How different that is from the awareness expressed in as familiar a way as the twenty-third Psalm:

“You prepare a table before me in the presence of my enemies;
you anoint my head with oil,
my cup runs over.”    

How different that is from the promise that Jesus offers us:

“Consider the lilies of the field, how they grow; they neither toil nor spin, yet I tell you, even Solomon in all his glory was not clothed like one of these.  But if God so clothes the grass of the field, which is alive today and tomorrow is thrown into the oven, will he not much more clothe you – you of little faith?”  [Matthew 6:28-30]

            There is no denying that the world is full of trouble, and people get hurt, and all sorts of things go wrong.  Nobody knows that better than Jesus.  No one ever felt the weight of the world the way he did.  Nobody ever could.  We feel our own burdens and our own sins and our own griefs.  He feels them with us and for us, and for all people, every last one.  And it is exactly Jesus who said to his disciples, and who says to us,

“I have said this to you, so that in me you may have peace.
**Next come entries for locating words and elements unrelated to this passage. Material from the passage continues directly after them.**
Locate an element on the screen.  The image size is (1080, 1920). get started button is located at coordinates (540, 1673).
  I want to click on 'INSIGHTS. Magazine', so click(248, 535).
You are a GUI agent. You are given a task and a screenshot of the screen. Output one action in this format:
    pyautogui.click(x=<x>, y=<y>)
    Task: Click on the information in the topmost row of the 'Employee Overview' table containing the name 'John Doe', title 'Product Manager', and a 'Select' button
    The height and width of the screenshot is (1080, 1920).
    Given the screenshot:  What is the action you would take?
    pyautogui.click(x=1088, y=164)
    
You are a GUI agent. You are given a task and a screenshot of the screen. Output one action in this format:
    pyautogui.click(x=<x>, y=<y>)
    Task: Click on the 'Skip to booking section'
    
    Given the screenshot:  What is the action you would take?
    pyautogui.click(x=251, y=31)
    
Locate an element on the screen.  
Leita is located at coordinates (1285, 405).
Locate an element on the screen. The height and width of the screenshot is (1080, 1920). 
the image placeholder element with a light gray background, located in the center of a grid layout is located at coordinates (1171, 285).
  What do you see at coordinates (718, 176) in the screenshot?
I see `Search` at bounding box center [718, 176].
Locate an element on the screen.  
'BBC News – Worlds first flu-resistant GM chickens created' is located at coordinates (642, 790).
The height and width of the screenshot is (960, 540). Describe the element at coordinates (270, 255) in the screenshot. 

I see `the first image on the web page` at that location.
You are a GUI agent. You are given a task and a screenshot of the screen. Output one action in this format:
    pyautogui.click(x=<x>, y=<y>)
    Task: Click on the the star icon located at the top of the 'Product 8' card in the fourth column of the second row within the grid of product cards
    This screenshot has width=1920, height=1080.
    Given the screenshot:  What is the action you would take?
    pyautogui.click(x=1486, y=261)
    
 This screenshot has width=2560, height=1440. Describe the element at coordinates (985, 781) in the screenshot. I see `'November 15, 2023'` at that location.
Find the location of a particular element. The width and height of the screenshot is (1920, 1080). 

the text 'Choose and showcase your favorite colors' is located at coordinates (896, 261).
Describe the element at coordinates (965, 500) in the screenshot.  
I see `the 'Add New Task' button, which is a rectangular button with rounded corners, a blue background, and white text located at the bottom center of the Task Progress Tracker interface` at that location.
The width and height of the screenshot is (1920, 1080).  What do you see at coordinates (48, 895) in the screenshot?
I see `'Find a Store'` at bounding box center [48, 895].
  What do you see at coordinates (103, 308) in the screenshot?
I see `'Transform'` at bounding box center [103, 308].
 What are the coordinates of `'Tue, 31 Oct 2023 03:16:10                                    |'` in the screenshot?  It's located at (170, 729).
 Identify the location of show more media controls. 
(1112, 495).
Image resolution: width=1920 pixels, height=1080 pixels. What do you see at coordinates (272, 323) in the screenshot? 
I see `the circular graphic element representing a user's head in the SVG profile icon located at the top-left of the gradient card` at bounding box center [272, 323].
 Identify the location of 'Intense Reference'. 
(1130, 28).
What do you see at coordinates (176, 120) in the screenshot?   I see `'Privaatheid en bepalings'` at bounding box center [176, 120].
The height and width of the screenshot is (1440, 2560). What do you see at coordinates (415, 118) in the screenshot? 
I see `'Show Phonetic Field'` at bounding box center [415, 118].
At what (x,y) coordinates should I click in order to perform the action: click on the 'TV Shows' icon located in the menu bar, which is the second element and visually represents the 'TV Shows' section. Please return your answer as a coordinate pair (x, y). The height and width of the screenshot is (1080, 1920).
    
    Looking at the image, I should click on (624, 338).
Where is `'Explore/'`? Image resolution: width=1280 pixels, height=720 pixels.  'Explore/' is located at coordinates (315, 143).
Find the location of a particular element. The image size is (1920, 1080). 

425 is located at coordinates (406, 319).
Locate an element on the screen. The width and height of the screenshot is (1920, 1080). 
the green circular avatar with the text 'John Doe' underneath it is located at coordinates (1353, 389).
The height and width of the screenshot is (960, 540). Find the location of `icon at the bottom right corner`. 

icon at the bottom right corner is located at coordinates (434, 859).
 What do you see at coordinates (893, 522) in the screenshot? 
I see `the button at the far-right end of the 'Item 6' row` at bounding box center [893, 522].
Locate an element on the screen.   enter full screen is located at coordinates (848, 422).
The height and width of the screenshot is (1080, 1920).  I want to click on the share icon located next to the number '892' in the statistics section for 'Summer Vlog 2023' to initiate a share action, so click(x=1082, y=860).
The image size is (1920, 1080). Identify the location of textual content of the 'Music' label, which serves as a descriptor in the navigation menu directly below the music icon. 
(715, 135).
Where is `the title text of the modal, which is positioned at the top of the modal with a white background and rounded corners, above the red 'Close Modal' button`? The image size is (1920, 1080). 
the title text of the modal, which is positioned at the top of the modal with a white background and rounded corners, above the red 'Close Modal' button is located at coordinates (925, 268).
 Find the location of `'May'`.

In the world you face persecution. But take courage; I have conquered the world!”  [John 16:33]

“Take courage”: have you ever thought about that expression?  Maybe sometimes we can find courage inside ourselves, but that isn’t always the case.  What we can do, though, is take courage from Jesus’ hand, because it is one of the many gifts that he holds out for us, and it calms us down enough to see how very many other blessings are already ours, thanks to him.